The goal of this challenge is to identify which simulated ATLAS experiment proton-proton collision observations contain evidence of boson pairs (“signal”), and which do not (“background”).
The challenge is hosted by Kaggle and provided by The Atlas Experiment. Technical details are found in the Laboratoire de l’Accélerateur Linéaire technical documentation PDF
Provided were a training set of 250,000 observations and a test set of 500,000 observations. Unusable or unknown quantities are reported as -999.0.
The variables include 17 “primitive” quantities and 13 “derived” quantities. Also included is the EventId identifying the observation. The training set also includes the goal label (b or s) and a “Weight” metric not to be used in classification. For this reason I've stripped it out of the training set and saved a new CSV as processed_train.csv
train <- read.csv("data/processed/processed_train.csv")
names(train)
## [1] "EventId" "DER_mass_MMC"
## [3] "DER_mass_transverse_met_lep" "DER_mass_vis"
## [5] "DER_pt_h" "DER_deltaeta_jet_jet"
## [7] "DER_mass_jet_jet" "DER_prodeta_jet_jet"
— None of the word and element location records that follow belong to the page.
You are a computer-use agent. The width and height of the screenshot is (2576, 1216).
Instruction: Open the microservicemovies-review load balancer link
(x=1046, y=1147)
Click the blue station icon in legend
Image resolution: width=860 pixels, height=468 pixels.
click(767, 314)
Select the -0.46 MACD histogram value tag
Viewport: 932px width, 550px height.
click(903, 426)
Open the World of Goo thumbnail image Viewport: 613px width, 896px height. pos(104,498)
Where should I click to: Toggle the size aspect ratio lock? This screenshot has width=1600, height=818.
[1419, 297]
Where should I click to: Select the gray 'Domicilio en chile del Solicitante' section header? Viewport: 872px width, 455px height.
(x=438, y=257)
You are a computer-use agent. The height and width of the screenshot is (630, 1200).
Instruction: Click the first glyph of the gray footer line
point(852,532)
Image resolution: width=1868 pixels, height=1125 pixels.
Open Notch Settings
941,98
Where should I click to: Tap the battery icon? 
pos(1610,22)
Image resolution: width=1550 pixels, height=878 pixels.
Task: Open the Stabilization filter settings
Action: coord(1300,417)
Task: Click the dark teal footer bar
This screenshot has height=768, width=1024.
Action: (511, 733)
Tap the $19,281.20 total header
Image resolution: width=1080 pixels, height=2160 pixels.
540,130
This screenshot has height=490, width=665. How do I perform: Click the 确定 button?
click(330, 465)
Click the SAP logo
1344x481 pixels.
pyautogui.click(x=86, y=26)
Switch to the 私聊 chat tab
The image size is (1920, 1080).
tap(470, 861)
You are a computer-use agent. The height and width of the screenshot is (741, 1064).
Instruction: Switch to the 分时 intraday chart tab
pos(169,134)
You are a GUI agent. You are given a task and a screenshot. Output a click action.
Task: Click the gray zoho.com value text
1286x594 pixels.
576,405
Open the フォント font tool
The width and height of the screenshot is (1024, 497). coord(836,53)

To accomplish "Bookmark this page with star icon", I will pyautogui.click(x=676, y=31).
## [9] "DER_deltar_tau_lep" "DER_pt_tot"
## [11] "DER_sum_pt" "DER_pt_ratio_lep_tau"
## [13] "DER_met_phi_centrality" "DER_lep_eta_centrality"
## [15] "PRI_tau_pt" "PRI_tau_eta"
## [17] "PRI_tau_phi" "PRI_lep_pt"
## [19] "PRI_lep_eta" "PRI_lep_phi"
## [21] "PRI_met" "PRI_met_phi"
## [23] "PRI_met_sumet" "PRI_jet_num"
## [25] "PRI_jet_leading_pt" "PRI_jet_leading_eta"
## [27] "PRI_jet_leading_phi" "PRI_jet_subleading_pt"
## [29] "PRI_jet_subleading_eta" "PRI_jet_subleading_phi"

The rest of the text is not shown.